**Activity**. Every line below must come back exactly as it stands, with the images omitted.

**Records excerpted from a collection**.

======

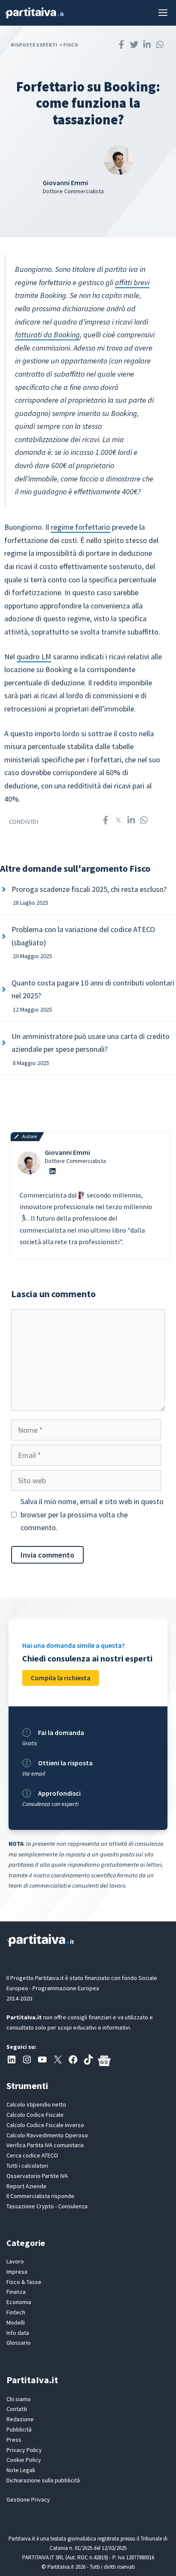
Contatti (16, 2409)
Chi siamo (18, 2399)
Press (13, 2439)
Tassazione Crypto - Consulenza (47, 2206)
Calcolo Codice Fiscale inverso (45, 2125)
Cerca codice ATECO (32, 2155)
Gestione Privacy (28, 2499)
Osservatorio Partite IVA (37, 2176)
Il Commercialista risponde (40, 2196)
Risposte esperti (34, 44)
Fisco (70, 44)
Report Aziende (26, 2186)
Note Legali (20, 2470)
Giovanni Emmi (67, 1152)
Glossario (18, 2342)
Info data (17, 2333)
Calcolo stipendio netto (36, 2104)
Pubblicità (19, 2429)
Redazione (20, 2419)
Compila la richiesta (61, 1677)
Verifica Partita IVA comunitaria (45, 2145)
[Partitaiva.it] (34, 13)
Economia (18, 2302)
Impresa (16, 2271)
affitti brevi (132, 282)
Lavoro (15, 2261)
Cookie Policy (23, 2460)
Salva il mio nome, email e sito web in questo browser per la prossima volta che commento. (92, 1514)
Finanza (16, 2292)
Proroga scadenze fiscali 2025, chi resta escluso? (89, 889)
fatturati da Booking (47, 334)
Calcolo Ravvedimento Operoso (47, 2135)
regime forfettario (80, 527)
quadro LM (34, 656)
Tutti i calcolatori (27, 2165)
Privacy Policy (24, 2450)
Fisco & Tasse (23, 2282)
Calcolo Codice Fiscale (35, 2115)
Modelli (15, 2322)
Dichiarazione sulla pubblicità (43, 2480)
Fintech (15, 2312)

======

**Task result**.
Contatti (16, 2409)
Chi siamo (18, 2399)
Press (13, 2439)
Tassazione Crypto - Consulenza (47, 2206)
Calcolo Codice Fiscale inverso (45, 2125)
Cerca codice ATECO (32, 2155)
Gestione Privacy (28, 2499)
Osservatorio Partite IVA (37, 2176)
Il Commercialista risponde (40, 2196)
Risposte esperti (34, 44)
Fisco (70, 44)
Report Aziende (26, 2186)
Note Legali (20, 2470)
Giovanni Emmi (67, 1152)
Glossario (18, 2342)
Info data (17, 2333)
Calcolo stipendio netto (36, 2104)
Pubblicità (19, 2429)
Redazione (20, 2419)
Compila la richiesta (61, 1677)
Verifica Partita IVA comunitaria (45, 2145)
[Partitaiva.it] (34, 13)
Economia (18, 2302)
Impresa (16, 2271)
affitti brevi (132, 282)
Lavoro (15, 2261)
Cookie Policy (23, 2460)
Salva il mio nome, email e sito web in questo browser per la prossima volta che commento. (92, 1514)
Finanza (16, 2292)
Proroga scadenze fiscali 2025, chi resta escluso? (89, 889)
fatturati da Booking (47, 334)
Calcolo Ravvedimento Operoso (47, 2135)
regime forfettario (80, 527)
quadro LM (34, 656)
Tutti i calcolatori (27, 2165)
Privacy Policy (24, 2450)
Fisco & Tasse (23, 2282)
Calcolo Codice Fiscale (35, 2115)
Modelli (15, 2322)
Dichiarazione sulla pubblicità (43, 2480)
Fintech (15, 2312)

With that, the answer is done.